#### [WHAT YOU WILL DO]
Your output should repeat each record below with no differences.

#### [LISTED RECORDS]
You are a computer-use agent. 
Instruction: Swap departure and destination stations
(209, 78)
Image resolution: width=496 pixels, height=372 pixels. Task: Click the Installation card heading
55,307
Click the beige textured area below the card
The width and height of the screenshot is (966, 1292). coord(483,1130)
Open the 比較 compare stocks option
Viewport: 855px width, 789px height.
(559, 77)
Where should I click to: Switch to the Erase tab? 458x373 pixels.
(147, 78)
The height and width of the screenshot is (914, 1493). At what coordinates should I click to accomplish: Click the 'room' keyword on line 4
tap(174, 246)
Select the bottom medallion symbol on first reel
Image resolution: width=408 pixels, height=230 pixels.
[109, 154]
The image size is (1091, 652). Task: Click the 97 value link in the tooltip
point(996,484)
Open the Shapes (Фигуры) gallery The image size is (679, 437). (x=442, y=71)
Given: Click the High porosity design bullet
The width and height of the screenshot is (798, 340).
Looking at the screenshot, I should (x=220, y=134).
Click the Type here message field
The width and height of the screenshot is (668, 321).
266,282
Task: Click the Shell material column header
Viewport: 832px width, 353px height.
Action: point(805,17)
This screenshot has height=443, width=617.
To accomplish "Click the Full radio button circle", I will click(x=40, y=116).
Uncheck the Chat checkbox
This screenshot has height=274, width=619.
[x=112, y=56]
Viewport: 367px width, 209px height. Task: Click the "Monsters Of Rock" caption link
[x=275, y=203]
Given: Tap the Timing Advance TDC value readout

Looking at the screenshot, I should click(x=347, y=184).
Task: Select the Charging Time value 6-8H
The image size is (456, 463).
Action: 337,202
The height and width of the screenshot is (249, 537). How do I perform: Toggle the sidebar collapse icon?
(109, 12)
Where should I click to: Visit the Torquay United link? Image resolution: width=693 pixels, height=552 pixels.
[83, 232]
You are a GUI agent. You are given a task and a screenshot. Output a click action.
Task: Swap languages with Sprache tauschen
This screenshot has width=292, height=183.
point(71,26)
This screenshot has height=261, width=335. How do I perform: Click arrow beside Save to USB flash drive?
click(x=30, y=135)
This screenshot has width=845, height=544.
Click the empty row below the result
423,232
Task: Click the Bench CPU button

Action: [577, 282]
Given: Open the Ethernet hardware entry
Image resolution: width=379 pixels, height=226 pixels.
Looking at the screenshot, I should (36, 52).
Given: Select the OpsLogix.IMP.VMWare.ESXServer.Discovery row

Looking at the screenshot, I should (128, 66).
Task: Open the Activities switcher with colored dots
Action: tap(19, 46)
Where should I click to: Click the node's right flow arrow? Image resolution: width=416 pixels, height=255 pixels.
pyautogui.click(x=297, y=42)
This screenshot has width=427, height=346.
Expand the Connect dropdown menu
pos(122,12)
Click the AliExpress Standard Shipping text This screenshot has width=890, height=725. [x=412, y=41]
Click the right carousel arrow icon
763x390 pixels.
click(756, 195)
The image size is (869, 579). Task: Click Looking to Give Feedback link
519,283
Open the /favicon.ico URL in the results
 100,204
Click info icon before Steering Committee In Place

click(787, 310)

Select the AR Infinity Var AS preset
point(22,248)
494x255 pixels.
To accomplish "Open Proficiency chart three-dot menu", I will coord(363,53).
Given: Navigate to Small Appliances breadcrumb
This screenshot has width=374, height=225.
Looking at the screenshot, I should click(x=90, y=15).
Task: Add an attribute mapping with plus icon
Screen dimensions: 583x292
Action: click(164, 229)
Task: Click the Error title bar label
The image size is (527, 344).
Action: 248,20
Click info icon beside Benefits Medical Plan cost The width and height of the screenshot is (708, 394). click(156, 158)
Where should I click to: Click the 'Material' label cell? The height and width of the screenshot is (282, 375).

#### [RESULT]
You are a computer-use agent. 
Instruction: Swap departure and destination stations
(209, 78)
Image resolution: width=496 pixels, height=372 pixels. Task: Click the Installation card heading
55,307
Click the beige textured area below the card
The width and height of the screenshot is (966, 1292). coord(483,1130)
Open the 比較 compare stocks option
Viewport: 855px width, 789px height.
(559, 77)
Where should I click to: Switch to the Erase tab? 458x373 pixels.
(147, 78)
The height and width of the screenshot is (914, 1493). At what coordinates should I click to accomplish: Click the 'room' keyword on line 4
tap(174, 246)
Select the bottom medallion symbol on first reel
Image resolution: width=408 pixels, height=230 pixels.
[109, 154]
The image size is (1091, 652). Task: Click the 97 value link in the tooltip
point(996,484)
Open the Shapes (Фигуры) gallery The image size is (679, 437). (x=442, y=71)
Given: Click the High porosity design bullet
The width and height of the screenshot is (798, 340).
Looking at the screenshot, I should (x=220, y=134).
Click the Type here message field
The width and height of the screenshot is (668, 321).
266,282
Task: Click the Shell material column header
Viewport: 832px width, 353px height.
Action: point(805,17)
This screenshot has height=443, width=617.
To accomplish "Click the Full radio button circle", I will click(x=40, y=116).
Uncheck the Chat checkbox
This screenshot has height=274, width=619.
[x=112, y=56]
Viewport: 367px width, 209px height. Task: Click the "Monsters Of Rock" caption link
[x=275, y=203]
Given: Tap the Timing Advance TDC value readout

Looking at the screenshot, I should click(x=347, y=184).
Task: Select the Charging Time value 6-8H
The image size is (456, 463).
Action: 337,202
The height and width of the screenshot is (249, 537). How do I perform: Toggle the sidebar collapse icon?
(109, 12)
Where should I click to: Visit the Torquay United link? Image resolution: width=693 pixels, height=552 pixels.
[83, 232]
You are a GUI agent. You are given a task and a screenshot. Output a click action.
Task: Swap languages with Sprache tauschen
This screenshot has width=292, height=183.
point(71,26)
This screenshot has height=261, width=335. How do I perform: Click arrow beside Save to USB flash drive?
click(x=30, y=135)
This screenshot has width=845, height=544.
Click the empty row below the result
423,232
Task: Click the Bench CPU button

Action: [577, 282]
Given: Open the Ethernet hardware entry
Image resolution: width=379 pixels, height=226 pixels.
Looking at the screenshot, I should (36, 52).
Given: Select the OpsLogix.IMP.VMWare.ESXServer.Discovery row

Looking at the screenshot, I should (128, 66).
Task: Open the Activities switcher with colored dots
Action: tap(19, 46)
Where should I click to: Click the node's right flow arrow? Image resolution: width=416 pixels, height=255 pixels.
pyautogui.click(x=297, y=42)
This screenshot has width=427, height=346.
Expand the Connect dropdown menu
pos(122,12)
Click the AliExpress Standard Shipping text This screenshot has width=890, height=725. [x=412, y=41]
Click the right carousel arrow icon
763x390 pixels.
click(756, 195)
The image size is (869, 579). Task: Click Looking to Give Feedback link
519,283
Open the /favicon.ico URL in the results
 100,204
Click info icon before Steering Committee In Place

click(787, 310)

Select the AR Infinity Var AS preset
point(22,248)
494x255 pixels.
To accomplish "Open Proficiency chart three-dot menu", I will coord(363,53).
Given: Navigate to Small Appliances breadcrumb
This screenshot has width=374, height=225.
Looking at the screenshot, I should click(x=90, y=15).
Task: Add an attribute mapping with plus icon
Screen dimensions: 583x292
Action: click(164, 229)
Task: Click the Error title bar label
The image size is (527, 344).
Action: 248,20
Click info icon beside Benefits Medical Plan cost The width and height of the screenshot is (708, 394). click(156, 158)
Where should I click to: Click the 'Material' label cell? The height and width of the screenshot is (282, 375).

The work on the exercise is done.